When we used to have heat waves in the late 19th, early 20th centuries, people used to sleep in the parks – throngs of people, hundreds of people. Now, of course, with air conditioning, there are many people that don’t need to. They can stay cool in their homes, which is fine if you have air conditioning. But not everybody has air conditioning. And now there’s a fear of danger in the parks. The 1980s was really when that started. It’s a result of air conditioning and the lack of critical mass of people who need to go out to the park. It used to be there was safety in numbers.

With the hollowing out of the center of the city that’s gone on in the last three decades, will we start seeing more green space?

We do see more green space. Of course, it’s uneven. It’s in certain parts of the city. More the north side than the south side. But vacancy does not necessarily equate with the kind of green space that ameliorates impacts of global warming. If it’s a vacant lot where you still have remnants of a house foundation, you don’t necessarily have the kind of water absorption that you could have if it was deliberately designed in a way to facilitate absorption of water.

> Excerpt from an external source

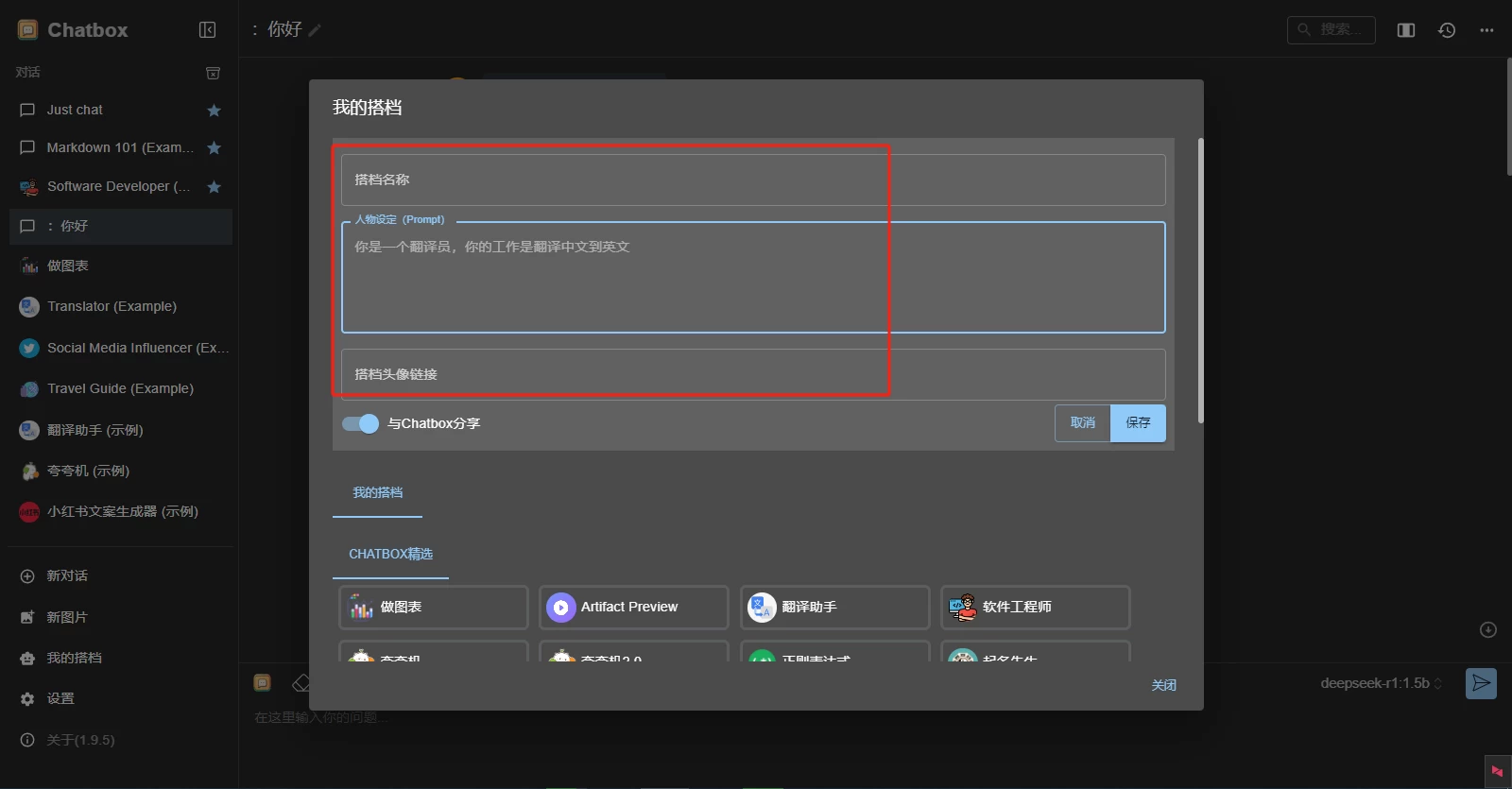Click the 保存 button
Viewport: 1512px width, 789px height.
1138,423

From the standpoint of heat relief, the problem with the green areas that have replaced housing is that danger factor. People stay away from those spaces because they’re not considered safe. From a climate change adaptation point of view, they’re not as useful as they could be.

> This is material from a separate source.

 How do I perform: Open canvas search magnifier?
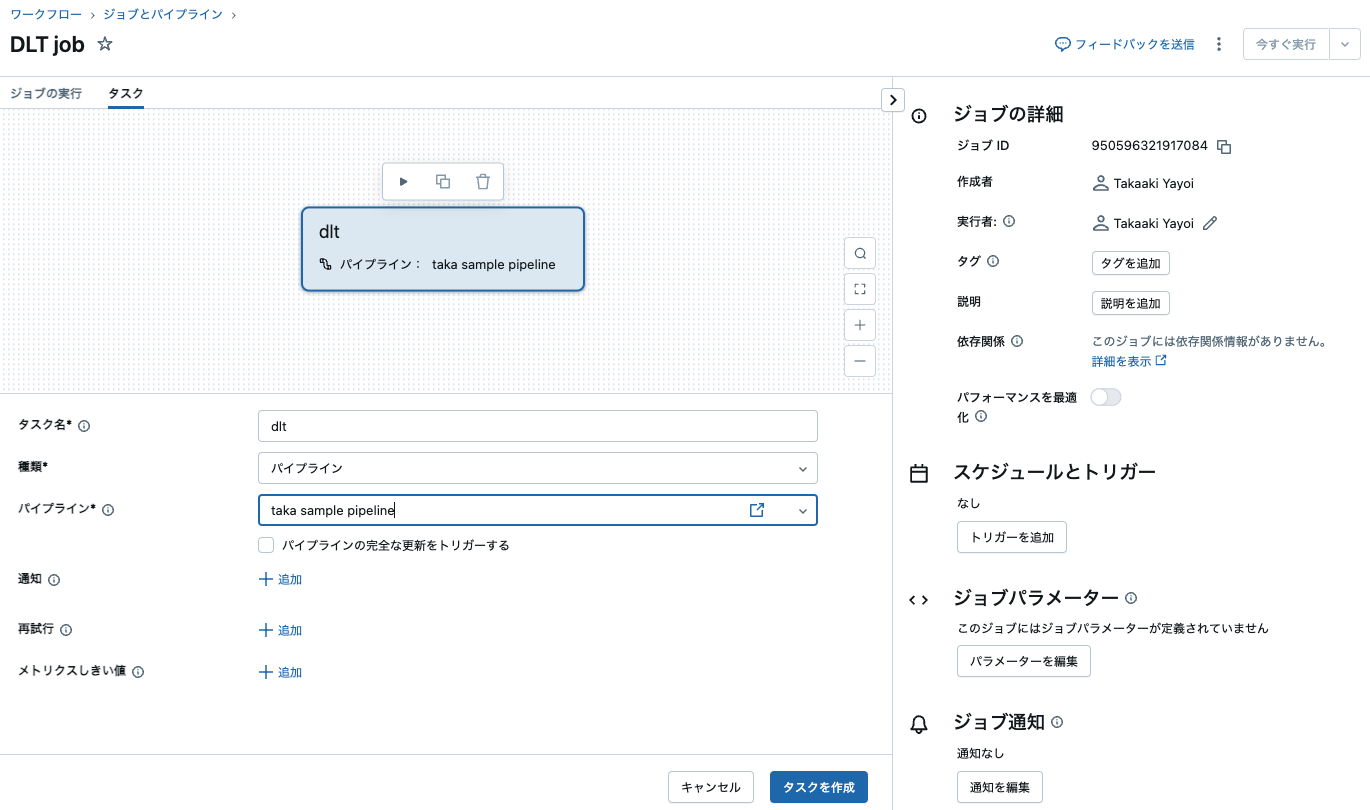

Has your involvement in this project made you more interested in climate change?

I’m certainly more interested in it, yeah. It’s a learning experience for me. Reading about weather and weather events is something I never imagined I’d be doing necessarily, but yes, I do find it interesting.

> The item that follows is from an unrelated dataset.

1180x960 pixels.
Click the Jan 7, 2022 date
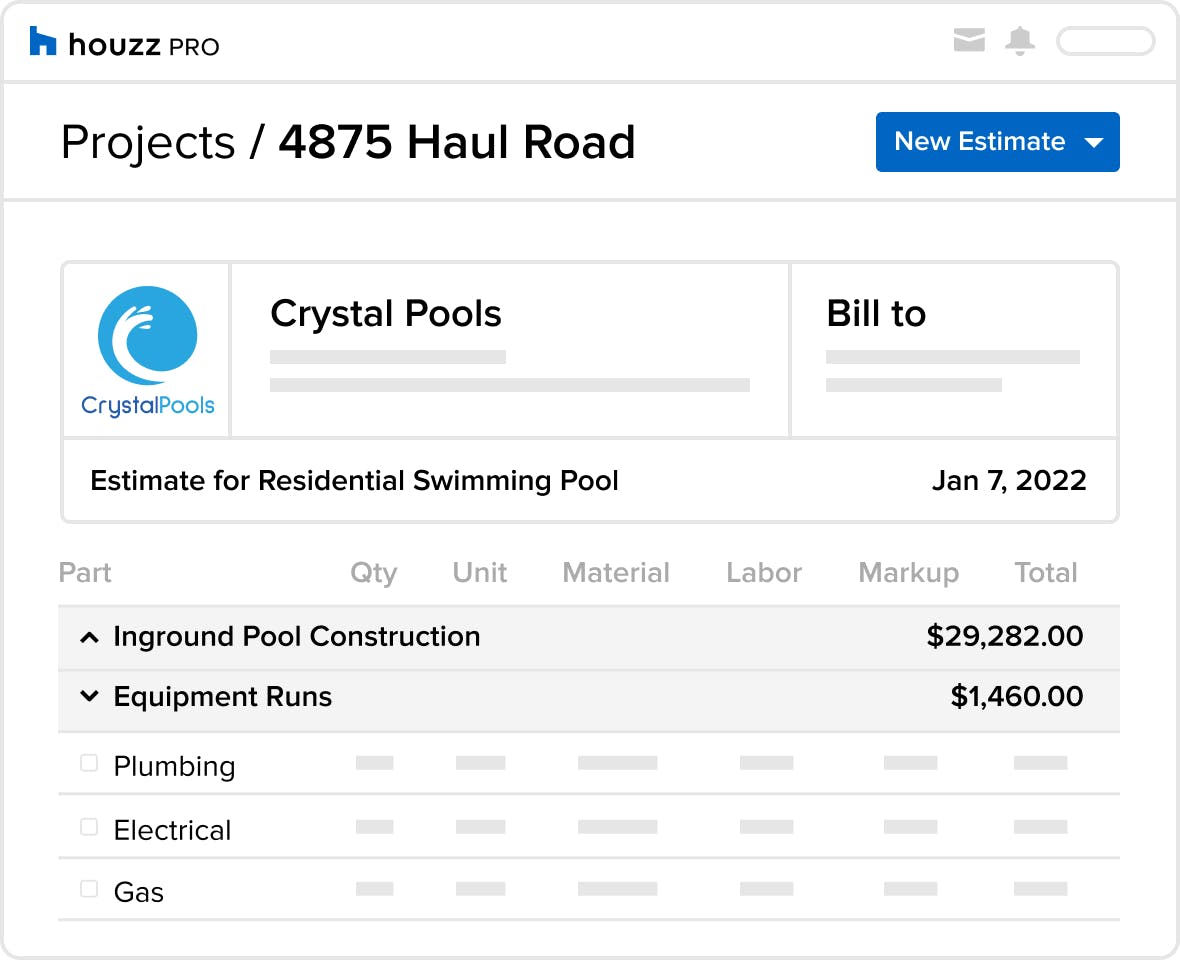click(x=1009, y=481)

I should mention one other aspect of the research. One of the things we do in some of the neighborhoods is we invite people to talk about places of significance in their neighborhood. They create photo narrations – take a photo of a place and then they talk about it. We make an MP4 file, and then we upload that to a map. That’s available for anybody to look at, and people can share their stories about places. We share research we’ve done with them on their neighborhoods in advance of this exercise to encourage people to integrate weather and climate into the way they see places and understand places in their neighborhood, and then we often use those to spark discussions in planning meetings. We also have developed a weather event archive, which is also mapped, where we have different episodes of tornadoes and heat waves and storms. You can click on different places on a map to see what’s happened.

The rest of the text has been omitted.